**Exercise task**:
Print the listing lines starting with the line that contains "Where should I" and ending after the line that contains "click(x=360, y=1497)", exactly as they appear, with the pictures omitted.

**Records for processing**:
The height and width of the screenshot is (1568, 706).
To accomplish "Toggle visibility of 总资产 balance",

* * *

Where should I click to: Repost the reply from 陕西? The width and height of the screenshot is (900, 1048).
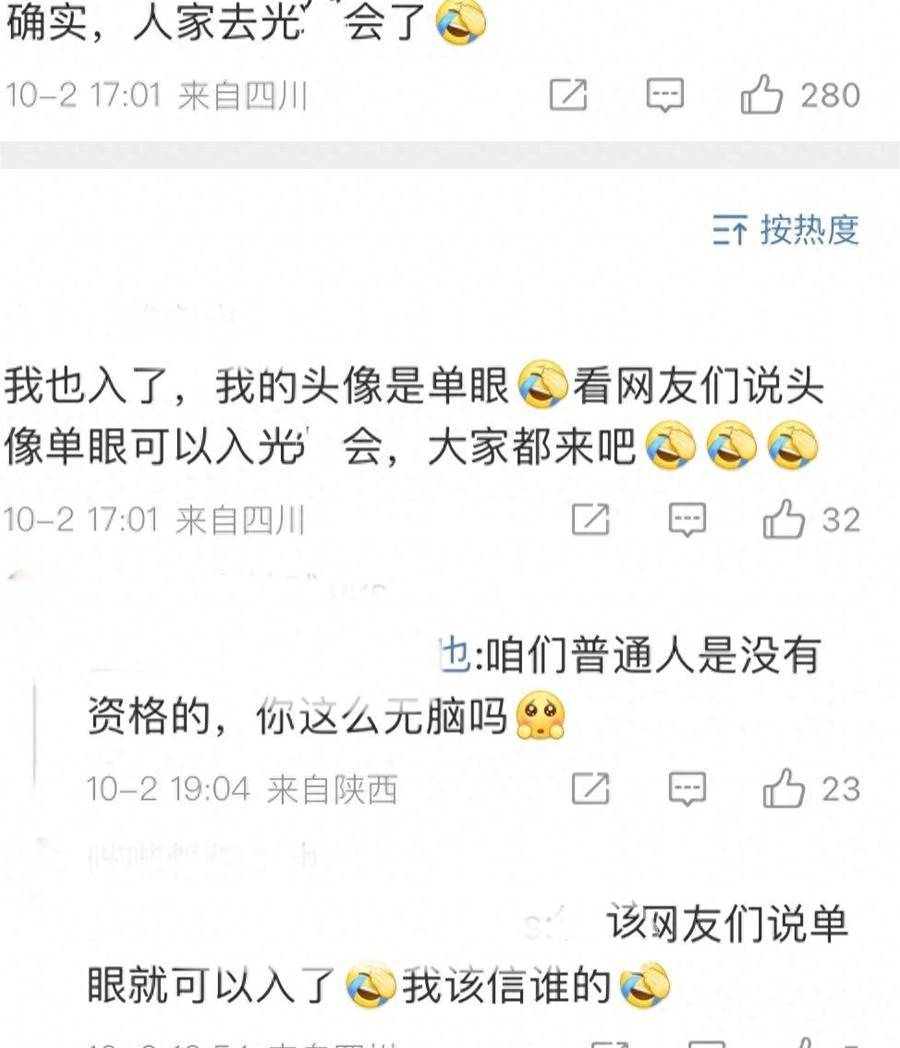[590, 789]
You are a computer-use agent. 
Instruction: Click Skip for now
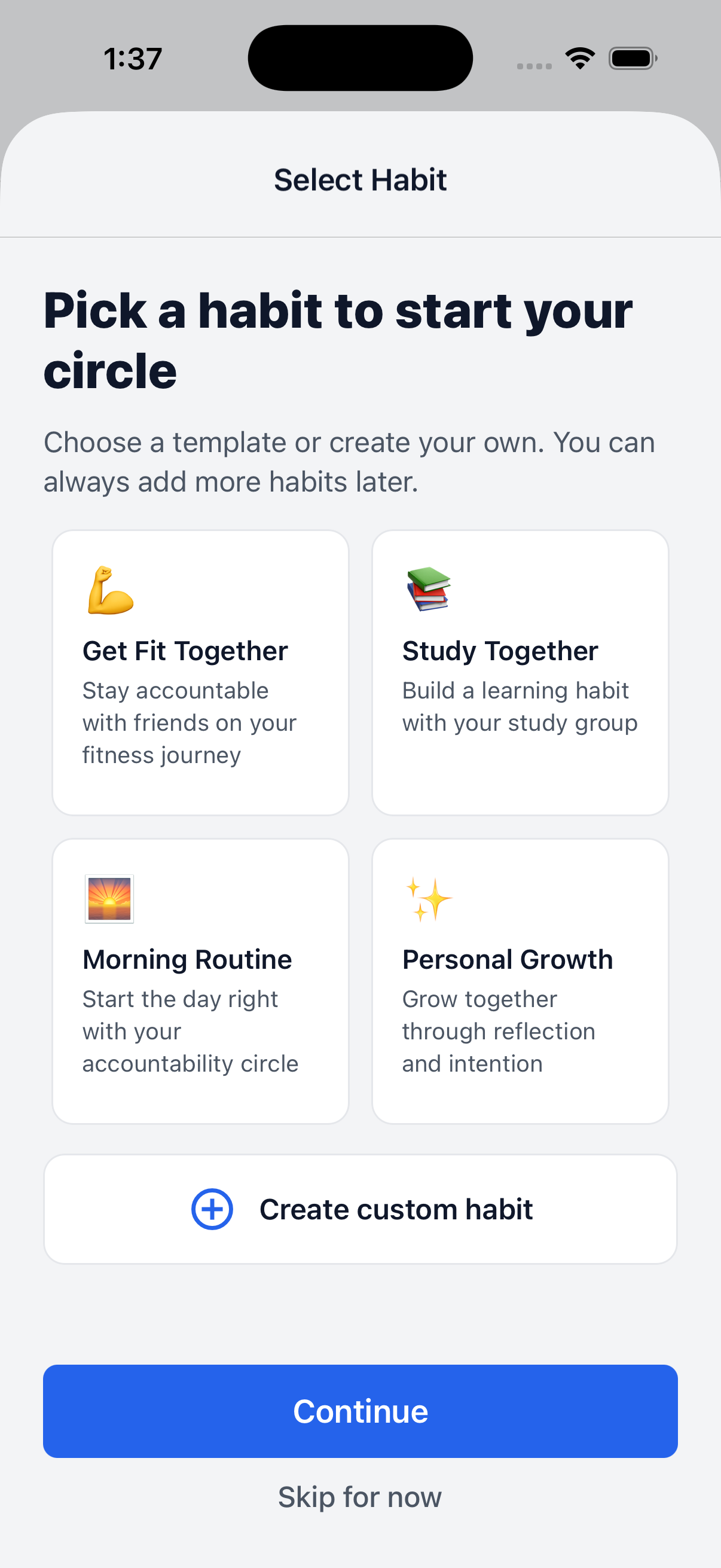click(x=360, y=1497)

**The output**:
Where should I click to: Repost the reply from 陕西? The width and height of the screenshot is (900, 1048).
[590, 789]
You are a computer-use agent. 
Instruction: Click Skip for now
click(x=360, y=1497)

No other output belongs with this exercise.